**Description of the task:**
Every line below from the one containing "Open the 文档 documentation icon" through the one containing "has height=467, width=640." must be transcribed exactly. Omit all lines outside that stretch.

**Data provided:**
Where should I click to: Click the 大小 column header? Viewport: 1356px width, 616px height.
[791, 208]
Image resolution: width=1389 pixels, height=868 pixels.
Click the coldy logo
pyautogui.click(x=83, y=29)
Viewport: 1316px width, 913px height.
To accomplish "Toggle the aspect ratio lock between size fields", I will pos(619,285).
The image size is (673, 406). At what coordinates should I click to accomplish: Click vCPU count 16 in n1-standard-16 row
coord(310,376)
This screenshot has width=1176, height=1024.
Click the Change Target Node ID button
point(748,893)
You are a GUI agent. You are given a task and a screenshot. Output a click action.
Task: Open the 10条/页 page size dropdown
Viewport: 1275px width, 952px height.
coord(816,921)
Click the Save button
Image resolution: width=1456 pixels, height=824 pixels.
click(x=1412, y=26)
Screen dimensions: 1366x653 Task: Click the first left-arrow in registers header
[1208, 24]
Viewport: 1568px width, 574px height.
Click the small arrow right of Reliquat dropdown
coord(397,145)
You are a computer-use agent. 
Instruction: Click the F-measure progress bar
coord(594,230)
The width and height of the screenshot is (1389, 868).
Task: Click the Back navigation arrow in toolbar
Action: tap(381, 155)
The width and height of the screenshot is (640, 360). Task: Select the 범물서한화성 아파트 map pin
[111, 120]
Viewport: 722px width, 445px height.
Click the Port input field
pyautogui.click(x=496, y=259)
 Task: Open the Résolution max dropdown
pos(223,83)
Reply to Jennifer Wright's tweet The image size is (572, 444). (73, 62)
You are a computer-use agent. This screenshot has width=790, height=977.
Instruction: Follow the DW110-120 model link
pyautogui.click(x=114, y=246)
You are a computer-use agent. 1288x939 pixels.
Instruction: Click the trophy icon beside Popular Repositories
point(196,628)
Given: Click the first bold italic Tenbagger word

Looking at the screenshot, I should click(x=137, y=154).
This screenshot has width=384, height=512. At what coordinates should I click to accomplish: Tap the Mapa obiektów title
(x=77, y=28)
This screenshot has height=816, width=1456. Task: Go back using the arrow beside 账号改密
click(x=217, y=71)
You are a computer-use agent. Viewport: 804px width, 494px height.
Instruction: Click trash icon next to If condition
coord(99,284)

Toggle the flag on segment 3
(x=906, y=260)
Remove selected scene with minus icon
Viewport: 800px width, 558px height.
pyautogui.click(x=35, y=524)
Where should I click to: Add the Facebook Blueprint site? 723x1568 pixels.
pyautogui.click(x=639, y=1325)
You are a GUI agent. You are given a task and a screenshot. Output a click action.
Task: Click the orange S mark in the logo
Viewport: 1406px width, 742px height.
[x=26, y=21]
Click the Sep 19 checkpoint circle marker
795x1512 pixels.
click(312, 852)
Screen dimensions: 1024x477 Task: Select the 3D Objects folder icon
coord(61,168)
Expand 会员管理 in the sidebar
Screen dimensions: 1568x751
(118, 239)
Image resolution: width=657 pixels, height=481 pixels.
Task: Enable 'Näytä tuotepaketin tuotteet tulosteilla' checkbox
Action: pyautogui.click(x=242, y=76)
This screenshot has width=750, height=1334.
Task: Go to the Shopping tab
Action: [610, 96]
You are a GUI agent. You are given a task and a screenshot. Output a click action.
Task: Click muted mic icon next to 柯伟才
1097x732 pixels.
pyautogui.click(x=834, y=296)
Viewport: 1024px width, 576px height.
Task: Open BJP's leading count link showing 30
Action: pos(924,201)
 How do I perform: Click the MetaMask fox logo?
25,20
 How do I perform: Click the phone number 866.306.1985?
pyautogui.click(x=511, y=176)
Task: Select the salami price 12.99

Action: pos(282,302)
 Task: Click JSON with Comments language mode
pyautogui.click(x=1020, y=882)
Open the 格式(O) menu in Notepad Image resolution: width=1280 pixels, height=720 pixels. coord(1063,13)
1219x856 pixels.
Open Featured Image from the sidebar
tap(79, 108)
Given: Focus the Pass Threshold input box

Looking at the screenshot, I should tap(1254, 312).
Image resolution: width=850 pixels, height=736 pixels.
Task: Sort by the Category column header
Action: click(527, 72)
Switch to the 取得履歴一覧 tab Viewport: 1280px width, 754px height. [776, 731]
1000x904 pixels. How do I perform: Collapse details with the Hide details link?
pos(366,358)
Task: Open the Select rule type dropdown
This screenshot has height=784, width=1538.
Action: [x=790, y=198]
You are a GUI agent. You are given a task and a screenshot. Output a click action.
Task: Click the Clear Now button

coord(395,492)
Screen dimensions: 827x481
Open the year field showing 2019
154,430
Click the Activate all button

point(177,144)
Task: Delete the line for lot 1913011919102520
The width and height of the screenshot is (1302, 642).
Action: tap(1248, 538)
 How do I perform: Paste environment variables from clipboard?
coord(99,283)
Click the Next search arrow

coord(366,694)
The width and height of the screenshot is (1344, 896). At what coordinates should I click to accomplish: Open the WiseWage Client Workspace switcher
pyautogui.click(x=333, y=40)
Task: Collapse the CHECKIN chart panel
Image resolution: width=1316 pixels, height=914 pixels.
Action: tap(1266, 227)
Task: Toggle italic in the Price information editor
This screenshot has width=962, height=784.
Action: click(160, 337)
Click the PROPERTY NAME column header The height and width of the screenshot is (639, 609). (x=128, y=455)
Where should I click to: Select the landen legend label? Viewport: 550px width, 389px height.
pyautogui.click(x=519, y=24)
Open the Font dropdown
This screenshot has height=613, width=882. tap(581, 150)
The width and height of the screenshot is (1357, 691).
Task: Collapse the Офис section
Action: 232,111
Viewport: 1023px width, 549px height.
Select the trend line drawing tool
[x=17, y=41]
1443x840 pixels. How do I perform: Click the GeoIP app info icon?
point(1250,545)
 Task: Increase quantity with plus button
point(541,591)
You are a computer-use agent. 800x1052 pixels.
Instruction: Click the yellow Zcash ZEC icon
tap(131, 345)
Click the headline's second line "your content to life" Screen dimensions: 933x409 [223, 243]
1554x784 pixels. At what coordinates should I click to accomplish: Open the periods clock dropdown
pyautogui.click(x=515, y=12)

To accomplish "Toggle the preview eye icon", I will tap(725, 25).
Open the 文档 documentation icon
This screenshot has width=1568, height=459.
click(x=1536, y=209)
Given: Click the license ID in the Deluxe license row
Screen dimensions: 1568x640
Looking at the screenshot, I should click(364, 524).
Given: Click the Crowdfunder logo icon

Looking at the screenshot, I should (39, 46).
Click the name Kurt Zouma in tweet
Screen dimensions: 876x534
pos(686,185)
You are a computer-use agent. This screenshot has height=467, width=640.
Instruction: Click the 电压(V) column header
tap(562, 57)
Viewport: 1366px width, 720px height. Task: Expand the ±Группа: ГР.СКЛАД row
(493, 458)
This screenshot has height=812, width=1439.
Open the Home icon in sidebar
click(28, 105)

**Exercise output:**
Open the 文档 documentation icon
This screenshot has width=1568, height=459.
click(x=1536, y=209)
Given: Click the license ID in the Deluxe license row
Screen dimensions: 1568x640
Looking at the screenshot, I should click(364, 524).
Given: Click the Crowdfunder logo icon

Looking at the screenshot, I should (39, 46).
Click the name Kurt Zouma in tweet
Screen dimensions: 876x534
pos(686,185)
You are a computer-use agent. This screenshot has height=467, width=640.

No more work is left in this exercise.